Top of Data supplied
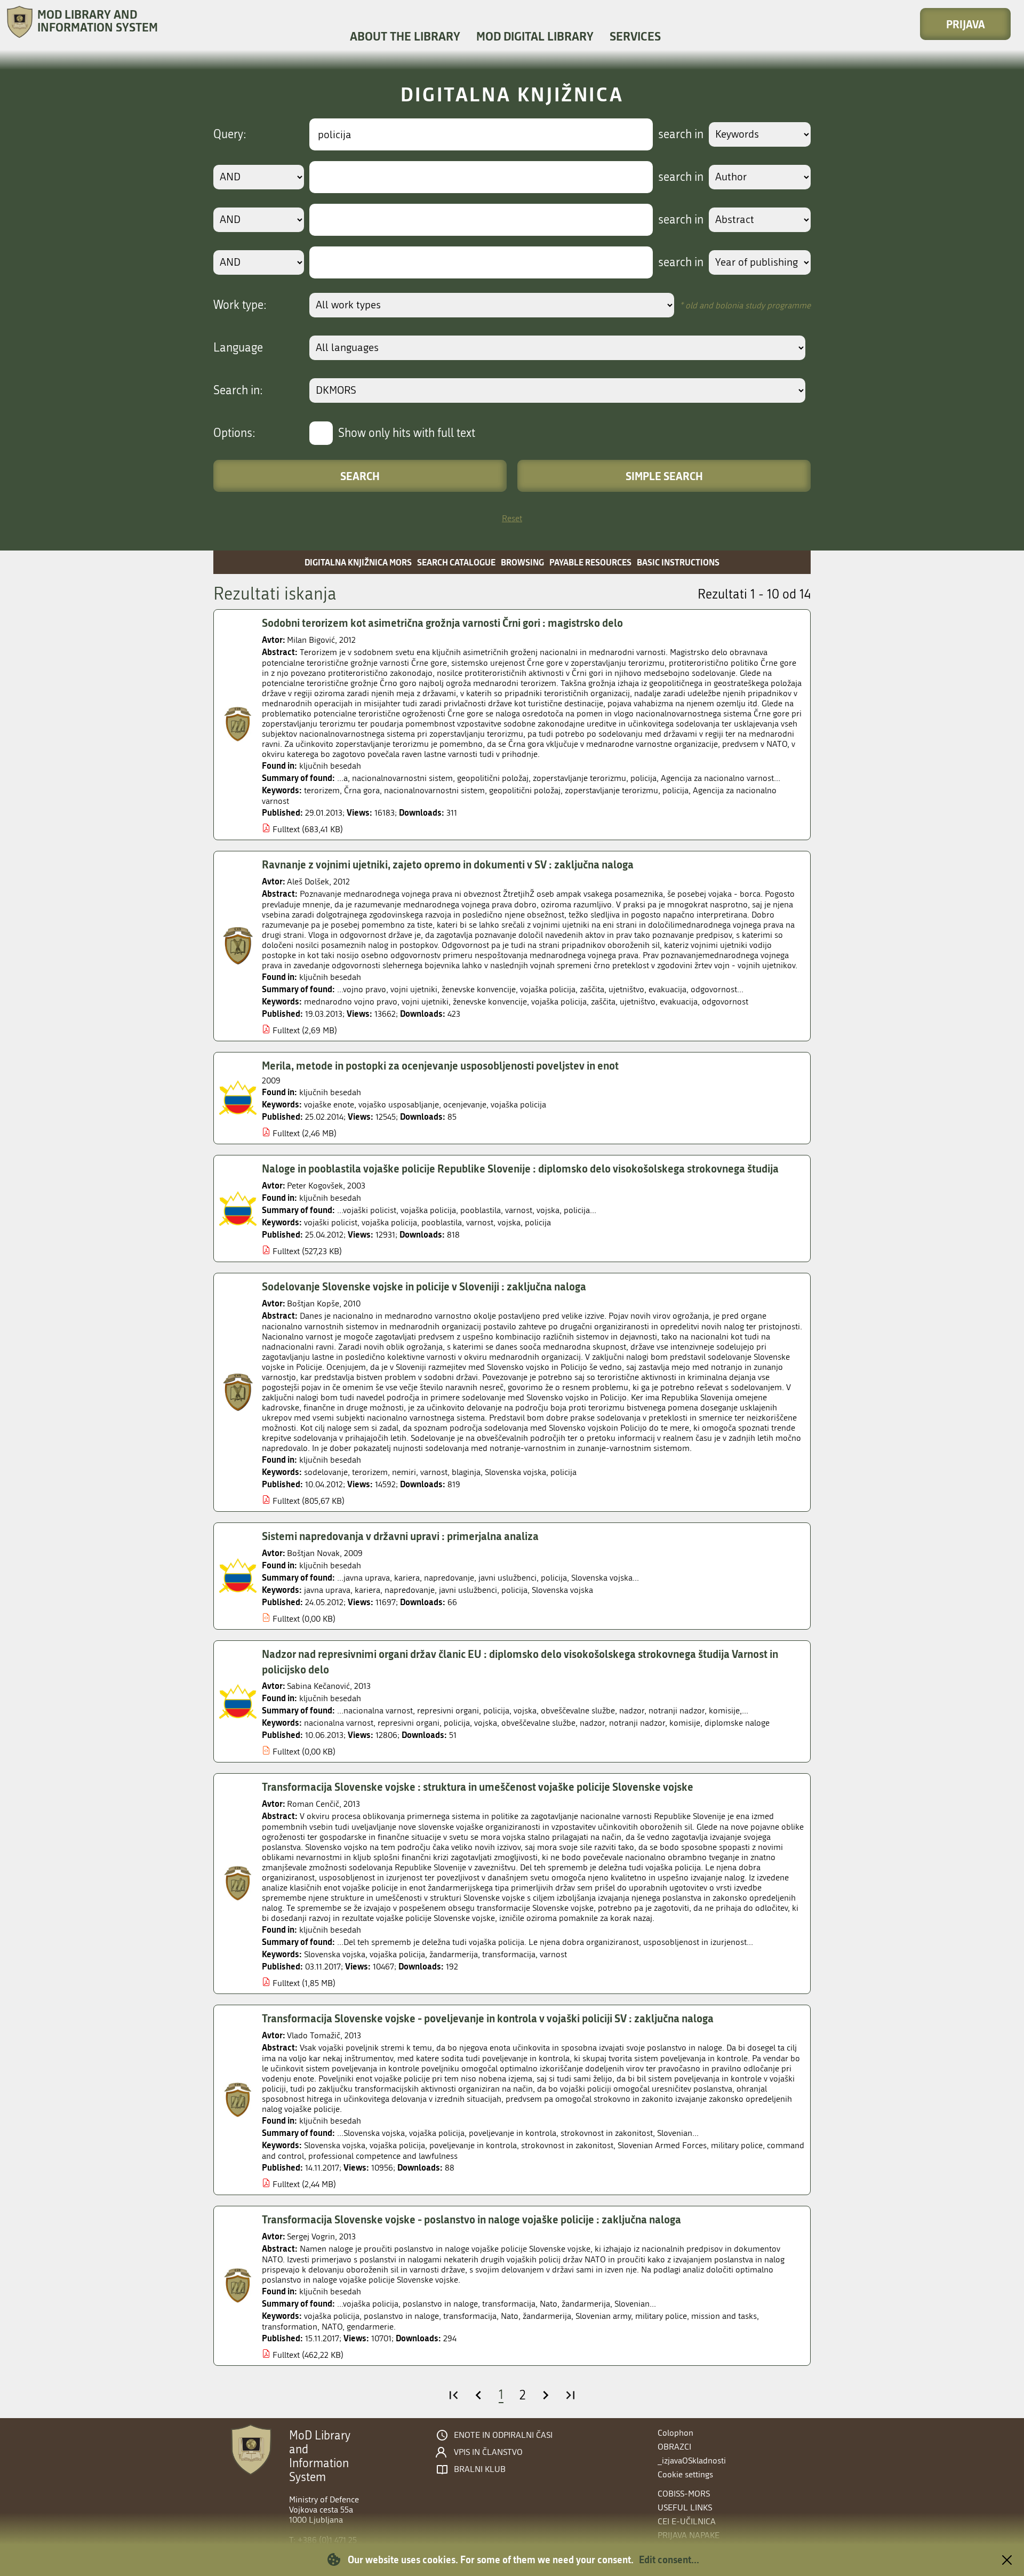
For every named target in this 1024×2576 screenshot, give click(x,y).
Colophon (675, 2433)
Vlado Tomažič (313, 2035)
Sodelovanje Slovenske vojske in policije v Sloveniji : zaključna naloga (424, 1286)
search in (680, 134)
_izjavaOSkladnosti (692, 2460)
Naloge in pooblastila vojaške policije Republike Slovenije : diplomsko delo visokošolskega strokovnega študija (520, 1168)
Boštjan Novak (313, 1553)
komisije (684, 1723)
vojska (509, 1222)
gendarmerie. (371, 2327)
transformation (289, 2327)
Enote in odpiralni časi (503, 2435)
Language (238, 348)
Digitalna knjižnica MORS (358, 562)
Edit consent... (669, 2559)
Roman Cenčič (313, 1804)
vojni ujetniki (425, 1001)
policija (675, 790)
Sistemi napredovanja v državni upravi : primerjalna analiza (400, 1535)
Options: (234, 433)
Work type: (240, 305)
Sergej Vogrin (311, 2236)
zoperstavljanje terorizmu (611, 790)
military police (737, 2145)
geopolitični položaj (525, 790)
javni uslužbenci (468, 1590)
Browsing (522, 562)
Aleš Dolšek (308, 881)
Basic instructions (678, 562)
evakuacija (679, 1001)
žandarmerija (453, 1954)
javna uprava (327, 1590)
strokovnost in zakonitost (567, 2145)
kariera (367, 1590)
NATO (332, 2327)
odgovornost (725, 1001)
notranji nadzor (637, 1723)
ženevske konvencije (490, 1001)
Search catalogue (456, 562)
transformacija (508, 1954)
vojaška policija (559, 1001)
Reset (512, 518)
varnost (479, 1222)
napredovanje (410, 1590)
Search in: (238, 390)
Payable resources (590, 562)
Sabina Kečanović (318, 1686)
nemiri (404, 1472)
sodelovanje (326, 1472)
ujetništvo (637, 1001)
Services (635, 36)
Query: (229, 134)
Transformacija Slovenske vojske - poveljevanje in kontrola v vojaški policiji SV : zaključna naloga (488, 2018)
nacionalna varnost (338, 1723)
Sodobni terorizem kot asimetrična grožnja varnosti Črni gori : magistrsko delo (442, 622)
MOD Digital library (535, 36)
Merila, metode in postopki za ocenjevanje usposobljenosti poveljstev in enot (440, 1065)
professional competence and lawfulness (383, 2156)
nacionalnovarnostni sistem (434, 790)
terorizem (322, 790)
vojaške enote (329, 1104)
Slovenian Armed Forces (662, 2145)
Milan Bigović (311, 640)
Bottom of Data supplied
#### [Work instruction]
Print every record exactly, without the pictures.

#### [Exercise answer]
For every named target in this 1024×2576 screenshot, give click(x,y).
Colophon (675, 2433)
Vlado Tomažič (313, 2035)
Sodelovanje Slovenske vojske in policije v Sloveniji : zaključna naloga (424, 1286)
search in (680, 134)
_izjavaOSkladnosti (692, 2460)
Naloge in pooblastila vojaške policije Republike Slovenije : diplomsko delo visokošolskega strokovnega študija (520, 1168)
Boštjan Novak (313, 1553)
komisije (684, 1723)
vojska (509, 1222)
gendarmerie. (371, 2327)
transformation (289, 2327)
Enote in odpiralni časi (503, 2435)
Language (238, 348)
Digitalna knjižnica MORS (358, 562)
Edit consent... (669, 2559)
Roman Cenčič (313, 1804)
vojni ujetniki (425, 1001)
policija (675, 790)
Sistemi napredovanja v državni upravi : primerjalna analiza (400, 1535)
Options: (234, 433)
Work type: (240, 305)
Sergej Vogrin (311, 2236)
zoperstavljanje terorizmu (611, 790)
military police (737, 2145)
geopolitični položaj (525, 790)
javni uslužbenci (468, 1590)
Browsing (522, 562)
Aleš Dolšek (308, 881)
Basic instructions (678, 562)
evakuacija (679, 1001)
žandarmerija (453, 1954)
javna uprava (327, 1590)
strokovnost in zakonitost (567, 2145)
kariera (367, 1590)
NATO (332, 2327)
odgovornost (725, 1001)
notranji nadzor (637, 1723)
ženevske konvencije (490, 1001)
Search catalogue (456, 562)
transformacija (508, 1954)
vojaška policija (559, 1001)
Reset (512, 518)
varnost (479, 1222)
napredovanje (410, 1590)
Search in: (238, 390)
Payable resources (590, 562)
Sabina Kečanović (318, 1686)
nemiri (404, 1472)
sodelovanje (326, 1472)
ujetništvo (637, 1001)
Services (635, 36)
Query: (229, 134)
Transformacija Slovenske vojske - poveljevanje in kontrola v vojaški policiji SV : zaključna naloga (488, 2018)
nacionalna varnost (338, 1723)
Sodobni terorizem kot asimetrična grožnja varnosti Črni gori : magistrsko delo (442, 622)
MOD Digital library (535, 36)
Merila, metode in postopki za ocenjevanje usposobljenosti poveljstev in enot (440, 1065)
professional competence and lawfulness (383, 2156)
nacionalnovarnostni sistem (434, 790)
terorizem (322, 790)
vojaške enote (329, 1104)
Slovenian Armed Forces (662, 2145)
Milan Bigović (311, 640)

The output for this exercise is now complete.